The Court's discussion at the sentencing of the former Tetra Tech employee was done under these governing standards, and was directed only to determining a just punishment for the individual before the Court. That individual, Justin E. Hubbard, had admitted in his plea agreement that, among other things, during 2012 he had illegally switched "clean" dirt (obtained from an area he knew to be "outside the relevant marked survey unit") with "dirt taken from survey units in the North Pier area of HPNS," all "in direct contravention of the relevant U.S. Navy testing protocols." Dkt. No. 8 in Case No. 17-cr-278. Based on these admitted facts, the Court probed defendant on the circumstances of his conduct and his role in the crime, because such facts were indisputably relevant to the determination of a just punishment. The Court expressly made clear that it was not "doing any fact-finding," Dkt. No. 116 at 9:10, and the colloquy was not directed to the claims raised in the FCA or other cases against Tetra Tech, or any potential liability on its part. The inquiry about what retesting expenses, if any, Tetra Tech might cover, was in response to defendant Hubbard's assertion that his crime has "been rectified financially." Dkt. No. 116 at 18:2-4. Nowhere did the Court state, or even suggest, that Tetra Tech should cover any of that expense because of any wrongdoing on its part. No reasonable and well-informed person would conclude otherwise.
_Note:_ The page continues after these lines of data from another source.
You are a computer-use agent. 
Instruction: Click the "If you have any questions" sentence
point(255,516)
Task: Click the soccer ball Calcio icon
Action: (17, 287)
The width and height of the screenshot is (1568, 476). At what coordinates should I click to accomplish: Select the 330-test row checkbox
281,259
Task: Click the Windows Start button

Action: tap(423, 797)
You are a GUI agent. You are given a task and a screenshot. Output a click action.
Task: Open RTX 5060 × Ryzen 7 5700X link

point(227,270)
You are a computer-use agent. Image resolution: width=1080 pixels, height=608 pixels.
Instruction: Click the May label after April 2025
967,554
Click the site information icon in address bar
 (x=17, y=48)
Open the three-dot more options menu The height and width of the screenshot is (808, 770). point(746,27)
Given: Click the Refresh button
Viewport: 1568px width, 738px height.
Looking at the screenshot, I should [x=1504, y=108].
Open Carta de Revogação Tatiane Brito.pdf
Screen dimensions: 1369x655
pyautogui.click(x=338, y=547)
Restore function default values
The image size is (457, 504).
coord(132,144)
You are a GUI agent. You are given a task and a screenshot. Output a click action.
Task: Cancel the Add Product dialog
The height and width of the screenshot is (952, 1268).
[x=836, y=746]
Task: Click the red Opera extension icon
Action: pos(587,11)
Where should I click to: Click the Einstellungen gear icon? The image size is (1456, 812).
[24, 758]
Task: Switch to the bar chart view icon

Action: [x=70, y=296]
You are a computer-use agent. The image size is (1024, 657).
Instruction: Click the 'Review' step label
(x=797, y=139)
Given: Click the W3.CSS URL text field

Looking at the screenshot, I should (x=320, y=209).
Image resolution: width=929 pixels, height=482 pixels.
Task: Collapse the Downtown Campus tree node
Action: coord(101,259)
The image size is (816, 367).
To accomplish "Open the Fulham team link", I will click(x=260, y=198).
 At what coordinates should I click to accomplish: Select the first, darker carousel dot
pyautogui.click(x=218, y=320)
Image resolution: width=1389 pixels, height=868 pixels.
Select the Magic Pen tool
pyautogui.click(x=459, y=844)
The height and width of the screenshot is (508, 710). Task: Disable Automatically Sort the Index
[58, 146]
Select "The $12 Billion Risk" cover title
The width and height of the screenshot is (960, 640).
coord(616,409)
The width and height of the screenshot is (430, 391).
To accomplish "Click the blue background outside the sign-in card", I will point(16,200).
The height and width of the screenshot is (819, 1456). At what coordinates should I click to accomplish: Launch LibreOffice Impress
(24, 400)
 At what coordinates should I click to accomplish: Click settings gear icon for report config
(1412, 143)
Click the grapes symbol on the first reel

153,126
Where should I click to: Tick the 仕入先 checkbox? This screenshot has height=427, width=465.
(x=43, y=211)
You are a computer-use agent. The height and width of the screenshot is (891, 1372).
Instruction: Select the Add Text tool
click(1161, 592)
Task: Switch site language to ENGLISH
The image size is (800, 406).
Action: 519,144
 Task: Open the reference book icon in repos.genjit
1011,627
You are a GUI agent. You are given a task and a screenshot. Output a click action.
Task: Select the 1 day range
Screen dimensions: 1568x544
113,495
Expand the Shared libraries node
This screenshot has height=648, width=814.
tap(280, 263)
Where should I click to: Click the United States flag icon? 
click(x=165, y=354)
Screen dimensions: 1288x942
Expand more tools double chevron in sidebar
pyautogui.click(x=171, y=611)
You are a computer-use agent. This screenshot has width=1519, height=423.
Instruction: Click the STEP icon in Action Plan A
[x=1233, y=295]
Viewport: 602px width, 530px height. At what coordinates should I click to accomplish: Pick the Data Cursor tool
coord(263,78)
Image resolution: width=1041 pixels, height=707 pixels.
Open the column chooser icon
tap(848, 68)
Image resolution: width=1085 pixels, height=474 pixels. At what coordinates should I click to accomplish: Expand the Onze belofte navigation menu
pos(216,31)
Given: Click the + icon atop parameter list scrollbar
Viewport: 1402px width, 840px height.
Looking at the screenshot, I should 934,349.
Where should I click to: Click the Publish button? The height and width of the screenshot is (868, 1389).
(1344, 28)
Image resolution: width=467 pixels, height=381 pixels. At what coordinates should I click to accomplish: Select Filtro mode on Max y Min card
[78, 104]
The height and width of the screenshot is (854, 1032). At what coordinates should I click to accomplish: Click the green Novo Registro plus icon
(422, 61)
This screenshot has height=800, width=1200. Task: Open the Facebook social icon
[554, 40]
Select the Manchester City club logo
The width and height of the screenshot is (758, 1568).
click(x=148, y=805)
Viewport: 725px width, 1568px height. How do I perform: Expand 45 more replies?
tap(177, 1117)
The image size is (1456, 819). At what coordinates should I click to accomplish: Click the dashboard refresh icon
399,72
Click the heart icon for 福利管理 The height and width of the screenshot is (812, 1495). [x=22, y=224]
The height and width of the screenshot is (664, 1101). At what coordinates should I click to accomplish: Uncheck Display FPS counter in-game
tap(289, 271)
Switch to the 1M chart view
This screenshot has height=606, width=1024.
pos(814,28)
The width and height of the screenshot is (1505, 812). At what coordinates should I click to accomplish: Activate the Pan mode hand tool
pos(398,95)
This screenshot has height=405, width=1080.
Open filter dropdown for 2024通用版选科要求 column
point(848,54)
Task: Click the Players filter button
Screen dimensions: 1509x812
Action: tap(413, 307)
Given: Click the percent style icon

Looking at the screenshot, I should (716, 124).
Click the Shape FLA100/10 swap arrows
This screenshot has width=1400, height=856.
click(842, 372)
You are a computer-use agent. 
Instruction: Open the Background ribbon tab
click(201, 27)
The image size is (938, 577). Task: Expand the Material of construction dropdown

A good argument can also be made that Tetra Tech failed to act in a timely manner in connection with the sentencing proceedings. See Preston v. United States, 923 F.2d 731, 732-33 (9th Cir. 1991) (it is "well established that a motion to disqualify or recuse a judge under 28 U.S.C. § 144 [as well as] . . . § 455 must be made in a timely fashion"; "absence of such a requirement would result in increased instances of wasted judicial time and resources and a heightened risk that litigants would use recusal motions for strategic purposes") (internal citations omitted). The sentencing took place in May 2018, and the transcript has been publicly available on the ECF docket since April 30, 2019. Dkt. No. 29. Tetra Tech does not say why it waited so long to act on its suspicions.
Consequently, recusal is unwarranted and inappropriate. Tetra Tech has not presented a "legitimate reason to recuse," and the Court consequently has a "duty to sit." Clemens, 428 F.3d at 1179. The merits of the claims alleged by the plaintiffs remain wide open and disputed, and a date for a jury trial will be set at the upcoming case management conference.